QualityAssurance
In this section, we cover the activities of the QA team[1]. For more information on the work of the QA team and how you can get involved, see the Joining page[2].
Contributing Writer: Adam Williamson
Test Days
The Fedora 15 Test Day track is now finished, and the main Fedora 16 Test Day track has not yet started. If you would like to propose a main track Test Day for the Fedora 16 cycle, please contact the QA team via email or IRC, or file a ticket in QA Trac[1].
Cloud image approval
At the QA group meeting of 2011-06-27[1], Robyn Bergeron emerged from a nutshell to bring up the topic of proposed pre-built Fedora images for Amazon's EC2 cloud platform[2]. These are being treated as new spins, and so they need QA approval (among other things). The group agreed to work with the Cloud SIG to draw up test procedures, and co-ordinate this through the cloud mailing list.
New proposed release validation matrices
Athmane Madjoudj combined the security test cases he has been working on recently into a proposed validation matrix for the Security Lab spin[1] and asked the group for feedback on it[2]. Adam Williamson proposed a new validation matrix[3] for validation tests which do not fit under the existing 'install' or 'desktop' matrices, for now referring to it as 'base', and asked for feedback[4].
Ensuring consistency of validation tests and release criteria
Adam Williamson began a survey to check the consistency of the release validation tests and the release criteria, to ensure tests were present for every criterion[1]. Together with Rui He and Athmane Madjoudj, he created new test cases and adjusted existing ones to ensure consistency with the Alpha release criteria.

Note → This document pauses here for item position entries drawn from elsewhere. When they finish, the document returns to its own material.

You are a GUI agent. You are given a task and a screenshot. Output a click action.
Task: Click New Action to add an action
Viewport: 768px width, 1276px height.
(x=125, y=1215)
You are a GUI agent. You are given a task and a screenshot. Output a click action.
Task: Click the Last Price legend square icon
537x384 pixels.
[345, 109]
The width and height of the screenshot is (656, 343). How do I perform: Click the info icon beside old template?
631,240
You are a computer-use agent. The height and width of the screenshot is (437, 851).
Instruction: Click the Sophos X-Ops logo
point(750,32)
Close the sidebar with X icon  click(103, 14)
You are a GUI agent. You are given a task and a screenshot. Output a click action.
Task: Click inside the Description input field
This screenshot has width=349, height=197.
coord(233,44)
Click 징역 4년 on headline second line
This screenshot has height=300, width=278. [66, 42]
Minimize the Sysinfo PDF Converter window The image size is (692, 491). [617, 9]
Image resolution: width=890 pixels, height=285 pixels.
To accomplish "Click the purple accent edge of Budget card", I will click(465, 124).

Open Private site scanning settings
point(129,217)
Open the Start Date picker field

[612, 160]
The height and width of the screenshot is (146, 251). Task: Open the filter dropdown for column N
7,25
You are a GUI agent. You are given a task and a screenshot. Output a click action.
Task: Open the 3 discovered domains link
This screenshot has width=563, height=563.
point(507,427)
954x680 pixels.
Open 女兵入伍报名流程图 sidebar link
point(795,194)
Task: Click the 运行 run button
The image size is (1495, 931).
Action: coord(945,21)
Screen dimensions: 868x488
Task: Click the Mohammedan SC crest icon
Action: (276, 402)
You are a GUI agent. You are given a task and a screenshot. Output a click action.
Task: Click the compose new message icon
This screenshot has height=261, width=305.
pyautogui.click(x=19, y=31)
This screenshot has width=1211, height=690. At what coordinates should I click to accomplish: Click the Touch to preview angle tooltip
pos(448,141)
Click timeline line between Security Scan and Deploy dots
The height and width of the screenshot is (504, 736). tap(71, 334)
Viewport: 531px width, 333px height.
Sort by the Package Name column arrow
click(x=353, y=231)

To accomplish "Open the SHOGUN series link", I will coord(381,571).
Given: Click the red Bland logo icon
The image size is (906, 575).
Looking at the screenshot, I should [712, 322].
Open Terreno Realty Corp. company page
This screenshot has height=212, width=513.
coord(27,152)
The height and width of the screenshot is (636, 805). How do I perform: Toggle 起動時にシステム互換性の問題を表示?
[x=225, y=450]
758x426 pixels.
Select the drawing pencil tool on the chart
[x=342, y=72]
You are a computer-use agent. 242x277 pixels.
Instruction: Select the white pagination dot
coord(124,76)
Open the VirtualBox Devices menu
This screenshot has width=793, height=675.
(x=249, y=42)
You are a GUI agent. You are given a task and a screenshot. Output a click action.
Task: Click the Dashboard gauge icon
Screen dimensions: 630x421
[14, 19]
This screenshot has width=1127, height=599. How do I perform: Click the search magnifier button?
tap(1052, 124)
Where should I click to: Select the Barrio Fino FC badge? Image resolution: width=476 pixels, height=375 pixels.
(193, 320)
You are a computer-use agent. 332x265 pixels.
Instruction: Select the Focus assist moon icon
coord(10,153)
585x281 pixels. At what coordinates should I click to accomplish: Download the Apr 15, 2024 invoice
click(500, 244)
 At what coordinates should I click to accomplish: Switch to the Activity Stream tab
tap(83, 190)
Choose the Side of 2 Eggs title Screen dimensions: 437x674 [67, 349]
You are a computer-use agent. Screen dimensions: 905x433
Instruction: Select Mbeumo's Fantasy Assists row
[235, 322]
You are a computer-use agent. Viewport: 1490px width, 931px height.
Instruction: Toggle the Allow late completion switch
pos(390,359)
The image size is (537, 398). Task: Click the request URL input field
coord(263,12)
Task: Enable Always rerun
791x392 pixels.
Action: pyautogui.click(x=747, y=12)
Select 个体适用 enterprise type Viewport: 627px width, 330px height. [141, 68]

Making release criteria more generic
James Laska proposed several changes to the release criteria[1], intended to make them more generic and hence applicable to secondary architectures. Adam Williamson generally liked the proposal but made some comments and asked some questions about some of them[2].
AutoQA
The team was in the final run-up to the release of AutoQA 0.5.0, which would include the previously-discussed 'pretty output' and spam reduction patches. Lucas Rodrigues announced the release of Autotest 0.13.0[1], with packages available for testing in the autoqa-testing repository.